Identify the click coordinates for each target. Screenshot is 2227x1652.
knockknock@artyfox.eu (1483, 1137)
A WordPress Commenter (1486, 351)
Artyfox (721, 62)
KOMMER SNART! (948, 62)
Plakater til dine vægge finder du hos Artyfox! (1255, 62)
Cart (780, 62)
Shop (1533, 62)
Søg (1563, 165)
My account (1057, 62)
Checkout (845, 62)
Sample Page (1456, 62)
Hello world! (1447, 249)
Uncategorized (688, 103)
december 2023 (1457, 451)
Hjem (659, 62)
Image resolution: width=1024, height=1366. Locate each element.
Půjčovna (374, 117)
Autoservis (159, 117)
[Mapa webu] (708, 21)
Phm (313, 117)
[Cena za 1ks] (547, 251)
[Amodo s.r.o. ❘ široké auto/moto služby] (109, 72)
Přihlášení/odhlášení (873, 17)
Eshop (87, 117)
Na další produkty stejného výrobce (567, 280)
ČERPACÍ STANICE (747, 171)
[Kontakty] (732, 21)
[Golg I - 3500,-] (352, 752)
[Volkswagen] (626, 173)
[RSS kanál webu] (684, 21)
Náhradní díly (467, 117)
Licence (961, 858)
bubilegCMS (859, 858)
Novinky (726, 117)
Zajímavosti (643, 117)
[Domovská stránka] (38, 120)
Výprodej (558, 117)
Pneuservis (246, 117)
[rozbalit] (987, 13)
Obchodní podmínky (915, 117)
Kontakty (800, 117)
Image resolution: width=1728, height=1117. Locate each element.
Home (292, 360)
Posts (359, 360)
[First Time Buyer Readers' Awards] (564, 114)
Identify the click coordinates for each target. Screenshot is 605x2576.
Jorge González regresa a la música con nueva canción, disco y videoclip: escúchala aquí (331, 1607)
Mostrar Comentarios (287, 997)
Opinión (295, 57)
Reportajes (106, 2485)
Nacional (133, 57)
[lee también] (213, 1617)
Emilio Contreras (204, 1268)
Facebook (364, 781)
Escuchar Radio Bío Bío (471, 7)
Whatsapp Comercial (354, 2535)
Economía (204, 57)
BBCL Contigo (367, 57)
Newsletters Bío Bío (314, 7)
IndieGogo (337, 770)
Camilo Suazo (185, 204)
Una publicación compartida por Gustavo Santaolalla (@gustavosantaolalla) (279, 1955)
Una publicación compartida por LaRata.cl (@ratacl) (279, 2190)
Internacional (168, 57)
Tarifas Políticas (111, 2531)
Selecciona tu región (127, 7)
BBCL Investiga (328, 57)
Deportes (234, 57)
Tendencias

..............................

Exercise —
From the first entry to the last, reproduce everything precisely.

Solution —
Identify the click coordinates for each target. Screenshot is 2227x1652.
knockknock@artyfox.eu (1483, 1137)
A WordPress Commenter (1486, 351)
Artyfox (721, 62)
KOMMER SNART! (948, 62)
Plakater til dine vægge finder du hos Artyfox! (1255, 62)
Cart (780, 62)
Shop (1533, 62)
Søg (1563, 165)
My account (1057, 62)
Checkout (845, 62)
Sample Page (1456, 62)
Hello world! (1447, 249)
Uncategorized (688, 103)
december 2023 (1457, 451)
Hjem (659, 62)
Image resolution: width=1024, height=1366. Locate each element.
Půjčovna (374, 117)
Autoservis (159, 117)
[Mapa webu] (708, 21)
Phm (313, 117)
[Cena za 1ks] (547, 251)
[Amodo s.r.o. ❘ široké auto/moto služby] (109, 72)
Přihlášení/odhlášení (873, 17)
Eshop (87, 117)
Na další produkty stejného výrobce (567, 280)
ČERPACÍ STANICE (747, 171)
[Kontakty] (732, 21)
[Golg I - 3500,-] (352, 752)
[Volkswagen] (626, 173)
[RSS kanál webu] (684, 21)
Náhradní díly (467, 117)
Licence (961, 858)
bubilegCMS (859, 858)
Novinky (726, 117)
Zajímavosti (643, 117)
[Domovská stránka] (38, 120)
Výprodej (558, 117)
Pneuservis (246, 117)
[rozbalit] (987, 13)
Obchodní podmínky (915, 117)
Kontakty (800, 117)
Image resolution: width=1728, height=1117. Locate each element.
Home (292, 360)
Posts (359, 360)
[First Time Buyer Readers' Awards] (564, 114)
Identify the click coordinates for each target. Screenshot is 605x2576.
Jorge González regresa a la música con nueva canción, disco y videoclip: escúchala aquí (331, 1607)
Mostrar Comentarios (287, 997)
Opinión (295, 57)
Reportajes (106, 2485)
Nacional (133, 57)
[lee también] (213, 1617)
Emilio Contreras (204, 1268)
Facebook (364, 781)
Escuchar Radio Bío Bío (471, 7)
Whatsapp Comercial (354, 2535)
Economía (204, 57)
BBCL Contigo (367, 57)
Newsletters Bío Bío (314, 7)
IndieGogo (337, 770)
Camilo Suazo (185, 204)
Una publicación compartida por Gustavo Santaolalla (@gustavosantaolalla) (279, 1955)
Una publicación compartida por LaRata.cl (@ratacl) (279, 2190)
Internacional (168, 57)
Tarifas Políticas (111, 2531)
Selecciona tu región (127, 7)
BBCL Investiga (328, 57)
Deportes (234, 57)
Tendencias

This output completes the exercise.